GOAL OF THE EXERCISE >>
Write out the records below, reproducing every line precisely as it appears.

- Opening Delimiter -

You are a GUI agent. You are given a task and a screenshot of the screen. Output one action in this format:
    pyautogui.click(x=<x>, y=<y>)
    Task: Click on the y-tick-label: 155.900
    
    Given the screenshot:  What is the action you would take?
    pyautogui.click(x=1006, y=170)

- Closing Delimiter -

TASK RESULT >>
You are a GUI agent. You are given a task and a screenshot of the screen. Output one action in this format:
    pyautogui.click(x=<x>, y=<y>)
    Task: Click on the y-tick-label: 155.900
    
    Given the screenshot:  What is the action you would take?
    pyautogui.click(x=1006, y=170)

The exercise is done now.